The college was founded on October 13, 1849, in Huntsville, Texas, by the Hampden–Sydney and Princeton-educated missionary Dr. Daniel Baker. Signed by Texas Governor George Wood, the charter of Austin College was modeled after those of Harvard, Yale, and Princeton.

Baker named the school for the Texas historical figure Stephen F. Austin after the original land on which it was built was donated by the Austin family. Two other important figures in Texas history, Sam Houston and Anson Jones, served on the original board of trustees for the college.

Austin College's founding president was Irish-born Presbyterian minister Samuel McKinney, who served as the school's president a second time from 1862 to 1871. Under the tenure of the fourth president of Austin College, Reverend Samuel Magoffin Luckett, Austin College had several yellow fever epidemics and complications related to the Civil War. Texas Synod of the Presbyterian Church decided the college would be relocated to Sherman in 1876. Construction of the new campus in north Texas came in the form of "Old Main," a two-story, red brick structure, which occurred between 1876 and 1878.

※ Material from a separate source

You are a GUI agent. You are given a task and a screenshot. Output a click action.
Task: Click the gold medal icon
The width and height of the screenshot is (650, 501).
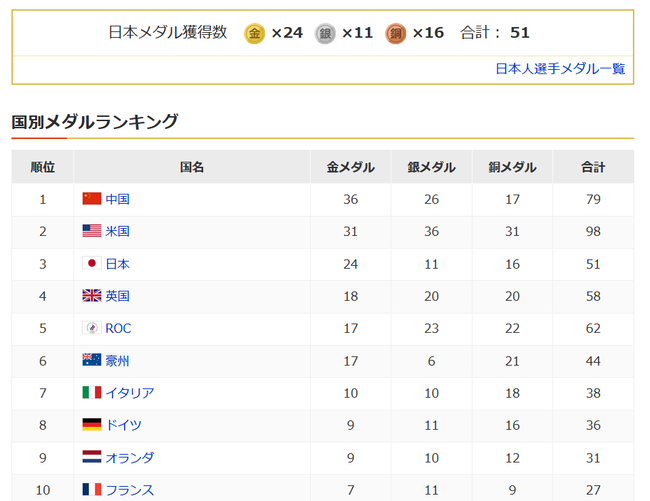pyautogui.click(x=254, y=33)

On January 21 of 1913, Old Main was set ablaze and burnt to the ground in a matter of hours. A professor of Austin College, Davis Foute Eagleton described the incident: Following the fire, the citizens of Sherman raised $50,000 to help the college rebuild. Now one of the oldest buildings on the Austin College campus, Sherman Hall housed administrative offices, an auditorium-chapel, and a library. Now the home of the humanities division, Sherman Hall boasted such guests as Harry Houdini, Harry Blackstone Sr., Madame Schumann-Heink, William Howard Taft, and George H.W. Bush. y

In 1965, the promotional film Atmosphere for Learning was produced for the college.

In 1994, Dr. Oscar Page joined the community as its 14th president. Under his tenure, 1994–2009, Dr. Page increased the school's endowment by nearly 80%, due in large part to his dedicated fundraising efforts as evidenced by the success of the "Campaign for the New Era;" a total of $120 million were raised and the campaign was heralded as the largest fundraiser in Austin College's history. Dr. Page orchestrated the construction of Jordan Family Language House, Jerry E. Apple Stadium, the Robert J. and Mary Wright Campus Center, the Robert M. and Joyce A. Johnson 'Roo Suites, and the Betsy Dennis Forster Art Studio Complex; as well as the renovation of  the David E. and Cassie L. Temple Center for Teaching and Learning at Thompson House and of Wortham Center, and creation of the John A. and Katherine G. Jackson Technology Center, the Margaret Binkley Collins and William W. Collins, Jr., Alumni Center, and the College Green in Honor of John D. and Sara Bernice Moseley and Distinguished Faculty.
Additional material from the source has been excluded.